Problem to solve:
Every record, from first to last, should be retyped word for word.

Collected data entries
####

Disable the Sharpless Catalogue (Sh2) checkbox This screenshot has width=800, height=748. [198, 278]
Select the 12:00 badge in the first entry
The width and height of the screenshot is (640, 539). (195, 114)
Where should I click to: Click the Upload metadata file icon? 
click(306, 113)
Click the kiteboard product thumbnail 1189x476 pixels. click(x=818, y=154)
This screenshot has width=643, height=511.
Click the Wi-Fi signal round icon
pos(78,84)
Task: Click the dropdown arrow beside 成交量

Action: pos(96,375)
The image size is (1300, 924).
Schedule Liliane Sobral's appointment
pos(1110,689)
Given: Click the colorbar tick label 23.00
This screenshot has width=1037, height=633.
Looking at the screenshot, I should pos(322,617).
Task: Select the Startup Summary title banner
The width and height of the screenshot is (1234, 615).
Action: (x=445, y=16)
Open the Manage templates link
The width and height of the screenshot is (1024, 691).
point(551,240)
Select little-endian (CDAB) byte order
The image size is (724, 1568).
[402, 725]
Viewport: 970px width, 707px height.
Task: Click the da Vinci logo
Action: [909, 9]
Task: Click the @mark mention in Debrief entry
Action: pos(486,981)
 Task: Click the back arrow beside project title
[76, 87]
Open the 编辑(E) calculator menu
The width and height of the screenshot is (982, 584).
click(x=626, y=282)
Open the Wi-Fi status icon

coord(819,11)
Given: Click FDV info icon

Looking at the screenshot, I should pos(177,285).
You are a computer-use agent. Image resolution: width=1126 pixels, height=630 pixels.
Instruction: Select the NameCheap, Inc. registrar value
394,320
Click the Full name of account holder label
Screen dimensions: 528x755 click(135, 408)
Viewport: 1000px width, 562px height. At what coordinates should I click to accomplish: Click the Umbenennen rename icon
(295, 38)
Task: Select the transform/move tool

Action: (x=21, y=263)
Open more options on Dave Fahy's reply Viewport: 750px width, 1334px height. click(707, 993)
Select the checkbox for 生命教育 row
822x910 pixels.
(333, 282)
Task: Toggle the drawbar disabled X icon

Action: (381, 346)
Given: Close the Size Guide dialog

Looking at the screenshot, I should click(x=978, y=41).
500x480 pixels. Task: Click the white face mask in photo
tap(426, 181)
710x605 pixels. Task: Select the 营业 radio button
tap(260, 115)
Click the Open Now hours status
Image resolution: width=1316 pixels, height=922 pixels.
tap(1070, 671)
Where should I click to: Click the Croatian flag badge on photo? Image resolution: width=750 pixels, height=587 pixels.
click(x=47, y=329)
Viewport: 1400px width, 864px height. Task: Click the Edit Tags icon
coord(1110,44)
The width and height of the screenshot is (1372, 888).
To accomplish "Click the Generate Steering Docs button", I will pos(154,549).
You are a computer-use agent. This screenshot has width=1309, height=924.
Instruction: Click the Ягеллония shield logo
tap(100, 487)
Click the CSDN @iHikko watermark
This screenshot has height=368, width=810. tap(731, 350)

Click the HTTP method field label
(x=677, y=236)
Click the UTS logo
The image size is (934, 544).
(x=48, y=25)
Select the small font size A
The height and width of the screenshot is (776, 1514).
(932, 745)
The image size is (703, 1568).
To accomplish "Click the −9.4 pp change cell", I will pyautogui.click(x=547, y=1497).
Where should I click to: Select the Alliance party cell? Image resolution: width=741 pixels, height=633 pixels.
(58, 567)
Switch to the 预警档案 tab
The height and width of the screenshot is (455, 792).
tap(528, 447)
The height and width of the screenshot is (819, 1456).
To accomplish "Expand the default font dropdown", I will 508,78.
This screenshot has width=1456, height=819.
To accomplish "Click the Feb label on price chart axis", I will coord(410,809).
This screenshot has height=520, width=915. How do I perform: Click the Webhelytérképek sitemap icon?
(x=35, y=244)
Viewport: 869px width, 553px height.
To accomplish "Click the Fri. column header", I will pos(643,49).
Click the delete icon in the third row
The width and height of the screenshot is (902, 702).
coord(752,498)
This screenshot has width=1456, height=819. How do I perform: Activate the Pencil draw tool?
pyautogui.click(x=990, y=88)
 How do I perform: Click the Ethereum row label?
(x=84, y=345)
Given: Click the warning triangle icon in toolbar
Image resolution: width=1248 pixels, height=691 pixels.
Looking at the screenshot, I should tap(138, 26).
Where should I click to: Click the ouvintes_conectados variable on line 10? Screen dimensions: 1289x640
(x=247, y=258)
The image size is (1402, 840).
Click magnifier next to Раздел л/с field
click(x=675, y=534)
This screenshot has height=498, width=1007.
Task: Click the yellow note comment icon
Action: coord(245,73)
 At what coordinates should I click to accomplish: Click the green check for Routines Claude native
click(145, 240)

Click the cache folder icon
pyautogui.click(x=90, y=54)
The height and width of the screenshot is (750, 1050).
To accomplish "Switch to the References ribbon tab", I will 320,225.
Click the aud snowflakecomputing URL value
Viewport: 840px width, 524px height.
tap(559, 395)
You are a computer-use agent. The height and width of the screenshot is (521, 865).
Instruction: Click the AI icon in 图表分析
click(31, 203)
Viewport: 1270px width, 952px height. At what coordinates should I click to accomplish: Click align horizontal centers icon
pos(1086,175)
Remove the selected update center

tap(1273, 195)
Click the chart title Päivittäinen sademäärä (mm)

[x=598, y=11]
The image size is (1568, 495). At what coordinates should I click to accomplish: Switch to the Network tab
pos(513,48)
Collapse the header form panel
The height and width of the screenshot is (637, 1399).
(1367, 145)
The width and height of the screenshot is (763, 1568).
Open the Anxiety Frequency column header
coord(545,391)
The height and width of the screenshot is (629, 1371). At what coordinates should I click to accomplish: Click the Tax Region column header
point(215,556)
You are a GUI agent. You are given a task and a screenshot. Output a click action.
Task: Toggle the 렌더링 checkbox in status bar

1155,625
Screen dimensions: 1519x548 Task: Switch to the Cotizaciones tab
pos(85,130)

####

Response to the task:
Disable the Sharpless Catalogue (Sh2) checkbox This screenshot has width=800, height=748. [198, 278]
Select the 12:00 badge in the first entry
The width and height of the screenshot is (640, 539). (195, 114)
Where should I click to: Click the Upload metadata file icon? 
click(306, 113)
Click the kiteboard product thumbnail 1189x476 pixels. click(x=818, y=154)
This screenshot has width=643, height=511.
Click the Wi-Fi signal round icon
pos(78,84)
Task: Click the dropdown arrow beside 成交量

Action: pos(96,375)
The image size is (1300, 924).
Schedule Liliane Sobral's appointment
pos(1110,689)
Given: Click the colorbar tick label 23.00
This screenshot has width=1037, height=633.
Looking at the screenshot, I should pos(322,617).
Task: Select the Startup Summary title banner
The width and height of the screenshot is (1234, 615).
Action: (x=445, y=16)
Open the Manage templates link
The width and height of the screenshot is (1024, 691).
point(551,240)
Select little-endian (CDAB) byte order
The image size is (724, 1568).
[402, 725]
Viewport: 970px width, 707px height.
Task: Click the da Vinci logo
Action: [909, 9]
Task: Click the @mark mention in Debrief entry
Action: pos(486,981)
 Task: Click the back arrow beside project title
[76, 87]
Open the 编辑(E) calculator menu
The width and height of the screenshot is (982, 584).
click(x=626, y=282)
Open the Wi-Fi status icon

coord(819,11)
Given: Click FDV info icon

Looking at the screenshot, I should pos(177,285).
You are a computer-use agent. Image resolution: width=1126 pixels, height=630 pixels.
Instruction: Select the NameCheap, Inc. registrar value
394,320
Click the Full name of account holder label
Screen dimensions: 528x755 click(135, 408)
Viewport: 1000px width, 562px height. At what coordinates should I click to accomplish: Click the Umbenennen rename icon
(295, 38)
Task: Select the transform/move tool

Action: (x=21, y=263)
Open more options on Dave Fahy's reply Viewport: 750px width, 1334px height. click(707, 993)
Select the checkbox for 生命教育 row
822x910 pixels.
(333, 282)
Task: Toggle the drawbar disabled X icon

Action: (381, 346)
Given: Close the Size Guide dialog

Looking at the screenshot, I should click(x=978, y=41).
500x480 pixels. Task: Click the white face mask in photo
tap(426, 181)
710x605 pixels. Task: Select the 营业 radio button
tap(260, 115)
Click the Open Now hours status
Image resolution: width=1316 pixels, height=922 pixels.
tap(1070, 671)
Where should I click to: Click the Croatian flag badge on photo? Image resolution: width=750 pixels, height=587 pixels.
click(x=47, y=329)
Viewport: 1400px width, 864px height. Task: Click the Edit Tags icon
coord(1110,44)
The width and height of the screenshot is (1372, 888).
To accomplish "Click the Generate Steering Docs button", I will pos(154,549).
You are a computer-use agent. This screenshot has width=1309, height=924.
Instruction: Click the Ягеллония shield logo
tap(100, 487)
Click the CSDN @iHikko watermark
This screenshot has height=368, width=810. tap(731, 350)

Click the HTTP method field label
(x=677, y=236)
Click the UTS logo
The image size is (934, 544).
(x=48, y=25)
Select the small font size A
The height and width of the screenshot is (776, 1514).
(932, 745)
The image size is (703, 1568).
To accomplish "Click the −9.4 pp change cell", I will pyautogui.click(x=547, y=1497).
Where should I click to: Select the Alliance party cell? Image resolution: width=741 pixels, height=633 pixels.
(58, 567)
Switch to the 预警档案 tab
The height and width of the screenshot is (455, 792).
tap(528, 447)
The height and width of the screenshot is (819, 1456).
To accomplish "Expand the default font dropdown", I will 508,78.
This screenshot has width=1456, height=819.
To accomplish "Click the Feb label on price chart axis", I will coord(410,809).
This screenshot has height=520, width=915. How do I perform: Click the Webhelytérképek sitemap icon?
(x=35, y=244)
Viewport: 869px width, 553px height.
To accomplish "Click the Fri. column header", I will pos(643,49).
Click the delete icon in the third row
The width and height of the screenshot is (902, 702).
coord(752,498)
This screenshot has width=1456, height=819. How do I perform: Activate the Pencil draw tool?
pyautogui.click(x=990, y=88)
 How do I perform: Click the Ethereum row label?
(x=84, y=345)
Given: Click the warning triangle icon in toolbar
Image resolution: width=1248 pixels, height=691 pixels.
Looking at the screenshot, I should tap(138, 26).
Where should I click to: Click the ouvintes_conectados variable on line 10? Screen dimensions: 1289x640
(x=247, y=258)
The image size is (1402, 840).
Click magnifier next to Раздел л/с field
click(x=675, y=534)
This screenshot has height=498, width=1007.
Task: Click the yellow note comment icon
Action: coord(245,73)
 At what coordinates should I click to accomplish: Click the green check for Routines Claude native
click(145, 240)

Click the cache folder icon
pyautogui.click(x=90, y=54)
The height and width of the screenshot is (750, 1050).
To accomplish "Switch to the References ribbon tab", I will 320,225.
Click the aud snowflakecomputing URL value
Viewport: 840px width, 524px height.
tap(559, 395)
You are a computer-use agent. The height and width of the screenshot is (521, 865).
Instruction: Click the AI icon in 图表分析
click(31, 203)
Viewport: 1270px width, 952px height. At what coordinates should I click to accomplish: Click align horizontal centers icon
pos(1086,175)
Remove the selected update center

tap(1273, 195)
Click the chart title Päivittäinen sademäärä (mm)

[x=598, y=11]
The image size is (1568, 495). At what coordinates should I click to accomplish: Switch to the Network tab
pos(513,48)
Collapse the header form panel
The height and width of the screenshot is (637, 1399).
(1367, 145)
The width and height of the screenshot is (763, 1568).
Open the Anxiety Frequency column header
coord(545,391)
The height and width of the screenshot is (629, 1371). At what coordinates should I click to accomplish: Click the Tax Region column header
point(215,556)
You are a GUI agent. You are given a task and a screenshot. Output a click action.
Task: Toggle the 렌더링 checkbox in status bar

1155,625
Screen dimensions: 1519x548 Task: Switch to the Cotizaciones tab
pos(85,130)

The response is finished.